- [Input records]:
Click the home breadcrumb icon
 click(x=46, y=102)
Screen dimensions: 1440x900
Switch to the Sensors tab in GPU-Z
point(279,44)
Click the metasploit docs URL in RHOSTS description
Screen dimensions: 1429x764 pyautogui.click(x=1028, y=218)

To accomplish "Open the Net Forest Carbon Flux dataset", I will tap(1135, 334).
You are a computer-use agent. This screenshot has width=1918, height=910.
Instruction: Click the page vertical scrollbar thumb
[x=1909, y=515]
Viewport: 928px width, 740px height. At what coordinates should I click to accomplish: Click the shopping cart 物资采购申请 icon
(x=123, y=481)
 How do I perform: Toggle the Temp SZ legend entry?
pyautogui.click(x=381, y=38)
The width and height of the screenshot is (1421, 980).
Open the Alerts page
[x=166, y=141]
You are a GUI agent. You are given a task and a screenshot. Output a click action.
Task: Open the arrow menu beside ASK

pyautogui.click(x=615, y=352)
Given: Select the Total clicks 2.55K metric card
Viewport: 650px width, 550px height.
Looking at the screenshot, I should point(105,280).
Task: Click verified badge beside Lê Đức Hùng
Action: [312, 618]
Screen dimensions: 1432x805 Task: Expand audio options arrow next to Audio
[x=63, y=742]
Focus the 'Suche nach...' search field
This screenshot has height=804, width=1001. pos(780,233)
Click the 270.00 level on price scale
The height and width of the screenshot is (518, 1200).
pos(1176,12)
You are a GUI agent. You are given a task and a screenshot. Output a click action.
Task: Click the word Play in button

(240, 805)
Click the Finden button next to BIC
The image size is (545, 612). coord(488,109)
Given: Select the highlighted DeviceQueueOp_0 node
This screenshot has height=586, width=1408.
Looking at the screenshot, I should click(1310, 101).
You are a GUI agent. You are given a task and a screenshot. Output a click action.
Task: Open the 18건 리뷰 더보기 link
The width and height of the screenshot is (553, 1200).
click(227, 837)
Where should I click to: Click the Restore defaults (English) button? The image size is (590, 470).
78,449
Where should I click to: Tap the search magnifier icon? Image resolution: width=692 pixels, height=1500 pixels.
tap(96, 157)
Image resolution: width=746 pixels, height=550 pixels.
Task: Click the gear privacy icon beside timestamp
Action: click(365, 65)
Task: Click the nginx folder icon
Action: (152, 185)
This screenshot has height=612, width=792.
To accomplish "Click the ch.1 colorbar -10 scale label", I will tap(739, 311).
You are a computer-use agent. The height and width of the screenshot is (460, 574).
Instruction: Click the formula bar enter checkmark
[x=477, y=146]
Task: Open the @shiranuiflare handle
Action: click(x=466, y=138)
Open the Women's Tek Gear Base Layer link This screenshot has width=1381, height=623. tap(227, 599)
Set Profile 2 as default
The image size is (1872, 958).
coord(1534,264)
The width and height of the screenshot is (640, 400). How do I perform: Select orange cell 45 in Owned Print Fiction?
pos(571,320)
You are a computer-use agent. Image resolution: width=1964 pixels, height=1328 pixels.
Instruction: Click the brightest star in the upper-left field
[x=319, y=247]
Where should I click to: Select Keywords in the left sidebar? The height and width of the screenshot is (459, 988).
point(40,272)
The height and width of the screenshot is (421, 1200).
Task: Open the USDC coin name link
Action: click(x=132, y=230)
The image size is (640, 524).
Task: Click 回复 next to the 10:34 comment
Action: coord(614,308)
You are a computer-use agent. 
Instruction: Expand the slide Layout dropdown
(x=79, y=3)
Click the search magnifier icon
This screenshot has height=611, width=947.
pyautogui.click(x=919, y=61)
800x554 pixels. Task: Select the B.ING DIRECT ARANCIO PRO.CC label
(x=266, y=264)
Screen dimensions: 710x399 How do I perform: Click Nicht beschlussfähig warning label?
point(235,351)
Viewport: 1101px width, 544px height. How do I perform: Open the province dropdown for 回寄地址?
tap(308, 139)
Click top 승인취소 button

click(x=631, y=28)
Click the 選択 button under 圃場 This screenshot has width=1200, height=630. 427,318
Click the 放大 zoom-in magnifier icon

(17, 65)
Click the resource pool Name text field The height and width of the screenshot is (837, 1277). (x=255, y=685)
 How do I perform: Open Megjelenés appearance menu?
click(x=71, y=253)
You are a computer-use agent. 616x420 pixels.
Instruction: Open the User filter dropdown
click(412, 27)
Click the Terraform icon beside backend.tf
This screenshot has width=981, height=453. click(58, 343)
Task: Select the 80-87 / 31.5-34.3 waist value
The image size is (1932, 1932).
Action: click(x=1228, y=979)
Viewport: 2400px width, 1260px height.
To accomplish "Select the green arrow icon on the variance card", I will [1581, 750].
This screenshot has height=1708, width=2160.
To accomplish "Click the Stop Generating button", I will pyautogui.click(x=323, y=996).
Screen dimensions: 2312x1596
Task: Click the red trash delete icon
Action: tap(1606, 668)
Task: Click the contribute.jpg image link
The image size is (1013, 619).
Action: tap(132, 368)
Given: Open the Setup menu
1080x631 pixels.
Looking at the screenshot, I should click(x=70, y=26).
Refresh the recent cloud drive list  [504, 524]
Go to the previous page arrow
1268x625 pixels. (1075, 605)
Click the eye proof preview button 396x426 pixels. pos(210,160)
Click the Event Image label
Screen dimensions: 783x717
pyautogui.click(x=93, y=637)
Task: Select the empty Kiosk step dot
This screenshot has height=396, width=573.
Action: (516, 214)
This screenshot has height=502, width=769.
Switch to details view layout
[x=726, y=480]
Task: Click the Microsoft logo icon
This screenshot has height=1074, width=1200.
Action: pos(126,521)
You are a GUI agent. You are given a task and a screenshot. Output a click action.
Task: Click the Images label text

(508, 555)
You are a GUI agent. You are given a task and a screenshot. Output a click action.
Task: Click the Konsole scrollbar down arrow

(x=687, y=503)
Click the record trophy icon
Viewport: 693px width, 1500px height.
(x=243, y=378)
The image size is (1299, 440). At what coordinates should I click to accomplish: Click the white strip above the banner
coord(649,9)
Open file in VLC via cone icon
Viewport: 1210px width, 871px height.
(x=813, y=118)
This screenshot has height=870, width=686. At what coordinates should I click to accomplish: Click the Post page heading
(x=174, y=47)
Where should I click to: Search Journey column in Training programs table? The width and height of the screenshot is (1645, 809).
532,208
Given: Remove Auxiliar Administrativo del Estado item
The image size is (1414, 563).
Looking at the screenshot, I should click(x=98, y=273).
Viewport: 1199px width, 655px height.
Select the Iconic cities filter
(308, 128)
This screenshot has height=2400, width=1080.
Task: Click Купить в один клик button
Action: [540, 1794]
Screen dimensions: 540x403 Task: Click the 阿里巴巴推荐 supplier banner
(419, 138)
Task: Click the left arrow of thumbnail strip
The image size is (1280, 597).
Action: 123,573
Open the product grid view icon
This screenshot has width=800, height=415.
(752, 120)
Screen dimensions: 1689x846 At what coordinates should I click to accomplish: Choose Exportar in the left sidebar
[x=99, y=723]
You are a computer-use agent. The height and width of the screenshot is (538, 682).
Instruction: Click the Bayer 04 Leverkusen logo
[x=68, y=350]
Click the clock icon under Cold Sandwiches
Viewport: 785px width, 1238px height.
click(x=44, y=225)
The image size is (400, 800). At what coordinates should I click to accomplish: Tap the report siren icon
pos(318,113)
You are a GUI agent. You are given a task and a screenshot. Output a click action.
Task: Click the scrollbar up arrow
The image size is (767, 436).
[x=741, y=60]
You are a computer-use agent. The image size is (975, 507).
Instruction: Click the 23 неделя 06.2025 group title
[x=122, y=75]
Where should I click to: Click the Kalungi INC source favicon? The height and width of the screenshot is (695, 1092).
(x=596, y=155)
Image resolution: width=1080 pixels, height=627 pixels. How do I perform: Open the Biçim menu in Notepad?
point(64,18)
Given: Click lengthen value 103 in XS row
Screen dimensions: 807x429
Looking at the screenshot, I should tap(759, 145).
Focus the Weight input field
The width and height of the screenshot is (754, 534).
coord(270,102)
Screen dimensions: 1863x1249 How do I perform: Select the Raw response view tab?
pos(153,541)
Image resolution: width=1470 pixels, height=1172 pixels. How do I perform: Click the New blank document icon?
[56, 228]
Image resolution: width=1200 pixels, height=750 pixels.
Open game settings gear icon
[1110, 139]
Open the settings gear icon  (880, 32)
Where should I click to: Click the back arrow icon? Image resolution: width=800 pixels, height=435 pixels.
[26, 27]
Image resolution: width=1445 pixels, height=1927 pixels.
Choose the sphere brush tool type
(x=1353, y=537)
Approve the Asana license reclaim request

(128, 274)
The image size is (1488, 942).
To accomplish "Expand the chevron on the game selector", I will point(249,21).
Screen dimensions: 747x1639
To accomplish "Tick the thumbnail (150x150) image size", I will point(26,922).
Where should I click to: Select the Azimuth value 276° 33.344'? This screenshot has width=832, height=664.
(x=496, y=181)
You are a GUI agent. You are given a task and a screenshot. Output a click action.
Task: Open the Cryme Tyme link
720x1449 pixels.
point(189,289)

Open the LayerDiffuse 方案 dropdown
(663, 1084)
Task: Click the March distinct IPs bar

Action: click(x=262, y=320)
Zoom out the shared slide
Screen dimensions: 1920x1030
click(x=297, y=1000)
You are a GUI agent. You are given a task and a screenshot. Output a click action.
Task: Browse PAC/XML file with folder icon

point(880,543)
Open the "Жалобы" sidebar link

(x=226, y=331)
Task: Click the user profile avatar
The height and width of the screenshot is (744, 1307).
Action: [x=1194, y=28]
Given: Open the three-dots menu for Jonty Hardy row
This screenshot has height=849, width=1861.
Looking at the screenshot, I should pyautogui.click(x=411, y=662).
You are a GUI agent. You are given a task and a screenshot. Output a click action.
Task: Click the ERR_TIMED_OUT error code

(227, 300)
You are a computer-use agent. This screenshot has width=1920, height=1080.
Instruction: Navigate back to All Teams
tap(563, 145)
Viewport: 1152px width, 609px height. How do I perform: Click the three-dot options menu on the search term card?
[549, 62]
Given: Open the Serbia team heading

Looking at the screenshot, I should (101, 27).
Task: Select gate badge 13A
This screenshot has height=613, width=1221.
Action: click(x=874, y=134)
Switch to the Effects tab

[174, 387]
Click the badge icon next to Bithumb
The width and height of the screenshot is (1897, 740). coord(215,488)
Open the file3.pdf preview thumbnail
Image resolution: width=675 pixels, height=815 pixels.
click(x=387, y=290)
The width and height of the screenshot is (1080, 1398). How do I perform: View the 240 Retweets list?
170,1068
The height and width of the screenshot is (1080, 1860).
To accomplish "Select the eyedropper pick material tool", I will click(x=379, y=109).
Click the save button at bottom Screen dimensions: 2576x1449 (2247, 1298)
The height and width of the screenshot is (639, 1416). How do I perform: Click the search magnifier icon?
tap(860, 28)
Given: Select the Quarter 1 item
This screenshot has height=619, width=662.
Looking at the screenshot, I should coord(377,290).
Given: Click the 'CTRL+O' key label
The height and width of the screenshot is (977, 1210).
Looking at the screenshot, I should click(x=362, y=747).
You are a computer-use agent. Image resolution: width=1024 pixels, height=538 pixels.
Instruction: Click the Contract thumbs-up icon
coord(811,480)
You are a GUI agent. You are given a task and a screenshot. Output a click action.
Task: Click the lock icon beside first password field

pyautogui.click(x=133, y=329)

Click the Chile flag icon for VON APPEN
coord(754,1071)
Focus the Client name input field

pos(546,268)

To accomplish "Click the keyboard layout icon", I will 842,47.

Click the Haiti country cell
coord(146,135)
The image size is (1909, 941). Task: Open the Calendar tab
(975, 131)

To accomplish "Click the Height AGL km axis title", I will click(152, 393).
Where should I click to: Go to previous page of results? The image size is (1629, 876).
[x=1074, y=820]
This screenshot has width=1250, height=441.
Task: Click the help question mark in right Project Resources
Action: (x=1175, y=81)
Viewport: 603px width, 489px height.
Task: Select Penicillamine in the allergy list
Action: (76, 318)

- [Task instructions]:
Determine how many lines of the data contain "item" and give nothing but that number.

- [Answer to this task]:
2